Note: You might also be interested in Amigobulls' Apple stock analysis video evaluating its fundamentals.
It is not surprising that enterprises are starting to shift more of their PCs to Macs over Windows. While Windows 10 could mitigate some of these trends, I anticipate that the release of OS X El Capitan will sustain the momentum Apple has been able to establish over the past eight years.
Furthermore, as of September 1, 2015 Apple agreed to a partnership with Cisco to jointly develop technologies that allow for better connectivity for Apple branded products. Cisco (NASDAQ:CSCO) plans on developing a faster lane for Apple specific devices so the local area network can prioritize resources for higher priority tasks. This makes Apple a friendlier product to the enterprise even as it already has the best security features, and a pre-existing app ecosystem that accommodates for general purpose, and productivity applications.
I anticipate that the iPad Pro will debut into an environment where consumers will be extremely receptive to both the larger form factor, and feature additions that are brought on by iOS 9. Of course, there is a lot at stake given the revenue deceleration in the segment between fiscal year 2014 and 2015.
While it is hard to characterize the size of the enterprise market the conditions are ripe for adoption potential. A recent survey showed that 91% of businesses support iPhones, 89% support iPads, and 60% support Macs. The report also points to continued adoption of Mac PCs, which comprises a very small fragment of the entire PC market. It’s projected that 281.6 million PC units will be sold, and of that amount the Mac will account for 21 million units, assuming a 12% growth rate. To be fair, growth might be slightly less than that, but it’s hard to tell, because Apple tends to hold its data very close to its chest, and industry reports tend to be wildly inaccurate when pertaining to Apple-specific PC sales versus broader sales due to the limited amount of volume that goes through third-party sales channels.
Nonetheless, Apple's base of units is so small when compared to the broader PC market that a minor shift in market share could add meaningfully to sales in any given year.
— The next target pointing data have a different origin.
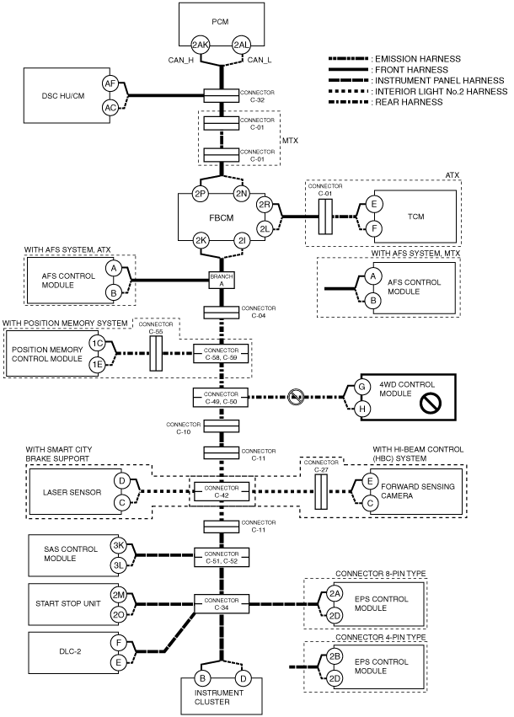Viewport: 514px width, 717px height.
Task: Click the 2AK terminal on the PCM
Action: pos(200,45)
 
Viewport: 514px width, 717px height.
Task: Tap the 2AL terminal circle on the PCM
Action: pos(242,45)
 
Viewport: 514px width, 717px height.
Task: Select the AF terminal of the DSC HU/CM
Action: pos(110,83)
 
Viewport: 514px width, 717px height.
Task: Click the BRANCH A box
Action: pos(222,280)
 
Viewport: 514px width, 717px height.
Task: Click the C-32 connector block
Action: pos(222,95)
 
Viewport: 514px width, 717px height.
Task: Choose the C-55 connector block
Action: pos(156,354)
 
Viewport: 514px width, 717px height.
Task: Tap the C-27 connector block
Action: pos(321,491)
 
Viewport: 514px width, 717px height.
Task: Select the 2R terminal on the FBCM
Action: pos(265,205)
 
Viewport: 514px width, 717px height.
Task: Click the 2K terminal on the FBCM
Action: pos(201,240)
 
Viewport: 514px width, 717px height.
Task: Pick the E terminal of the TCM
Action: pos(373,205)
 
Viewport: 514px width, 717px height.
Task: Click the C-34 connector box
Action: pos(222,604)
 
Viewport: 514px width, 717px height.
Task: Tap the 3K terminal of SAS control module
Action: pos(119,545)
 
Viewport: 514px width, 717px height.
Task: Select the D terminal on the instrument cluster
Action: pos(244,678)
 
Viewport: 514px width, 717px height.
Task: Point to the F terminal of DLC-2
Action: pos(119,643)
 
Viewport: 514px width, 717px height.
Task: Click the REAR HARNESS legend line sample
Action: pos(348,102)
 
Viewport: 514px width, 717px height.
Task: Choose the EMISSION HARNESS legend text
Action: pos(418,58)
The installed base of PCs older than five years is estimated at 500 million units, according to Intel. Older PCs will be replaced over time, which will eventually impact Mac and iPad shipments. Many of these five-year old PCs belong to small and medium businesses, which is why enterprise trends are extremely important to Apple’s growth trajectory going forward.
Preferences towards devices have shifted over the past five-years. It’s likely that users will take the positive experience they had with iPhone, and will assume that the Mac will deliver that same experience. With an aging installed base of PCs, there’s a lot of pent-up demand for Mac products, but it’s not exactly clear how it will impact Apple’s business in the next fiscal year. Furthermore, there are some challenges to near-term growth assumptions due to the high price elasticity of computers. Mac prices are on average three times more expensive than Windows PCs. Therefore, Apple really needs to launch the iPad Pro and price the device in the $700 to $900 range to generate meaningful growth in revenue when pertaining to the enterprise.
The sub $1,000 PC market is where Apple can truly shine. With a 2-in-1 product that’s roughly the size of an Ultra Book, Apple can gain more tablet and PC market share. This will correspondingly drive demand in terms of units. When based purely on pricing elasticity, I anticipate that the demand for the Apple iPad Pro will be around 58.81 million units in its first year. This will likely displace the unit mix for the mid-tier iPad Air 3, and the low-tier Apple iPad Mini 4. It’s also hard to determine how sales would compare to prior year, because Apple will also sell units of the iPad Air 3 and Apple iPad Mini 4. So, I’m not going to offer an exact revenue figure for the entire segment, but I do anticipate meaningful adoption of 2-in-1 devices upon launch.